In 1860, having recently seen a picture of him without facial hair, an 11-year-old girl named Grace Bedell decided to write to Republican candidate Abraham Lincoln with a suggestion: to grow a beard. Her letter, and Lincoln’s reply, can be seen below.
She met Lincoln a few months later, as the President-elect travelled victoriously to Washington, D.C. by train. He now had a beard. Grace later said of the meeting:
“He climbed down and sat down with me on the edge of the station platform,” she recalled. “‘Gracie,’ he said, ‘look at my whiskers. I have been growing them for you.’ Then he kissed me. I never saw him again.”
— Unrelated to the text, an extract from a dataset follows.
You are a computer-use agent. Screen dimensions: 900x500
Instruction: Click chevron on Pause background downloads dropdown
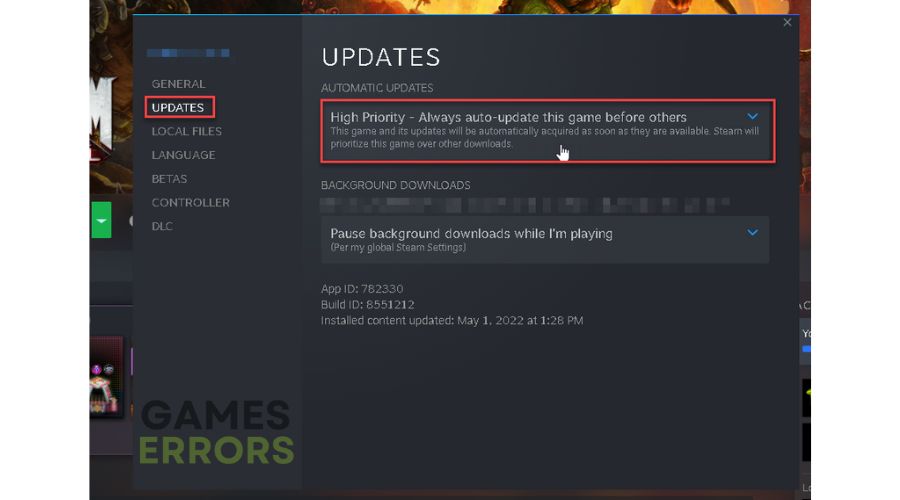click(x=752, y=232)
(Source: Detroit Public Library; Images above: Lincoln in 1858, via, Lincoln in 1863, via.)
Hon A B Lincoln
My father has just home from the fair and brought home your picture and Mr. Hamlin’s. I am a little girl only 11 years old, but want you should be President of the United States very much so I hope you wont think me very bold to write to such a great man as you are. Have you any little girls about as large as I am if so give them my love and tell her to write to me if you cannot answer this letter. I have got 4 brothers and part of them will vote for you any way and if you let your whiskers grow I will try and get the rest of them to vote for you you would look a great deal better for your face is so thin. All the ladies like whiskers and they would tease their husbands to vote for you and then you would be President. My father is going to vote for you and if I was a man I would vote for you to but I will try to get every one to vote for you that I can I think that rail fence around your picture makes it look very pretty I have got a little baby sister she is nine weeks old and is just as cunning as can be. When you direct your letter direct to Grace Bedell Westfield Chautauqua County New York.
I must not write any more answer this letter right off Good bye
Springfield, Ill. Oct 19, 1860
Miss Grace Bedell
My dear little Miss
Your very agreeable letter of the 15th is received—
I regret the necessity of saying I have no daughters— I have three sons— one seventeen, one nine, and one seven years of age— They, with their mother, constitute my whole family—
As to the whiskers, having never worn any, do you not think people would call it a piece of silly affectation if I were to begin it now?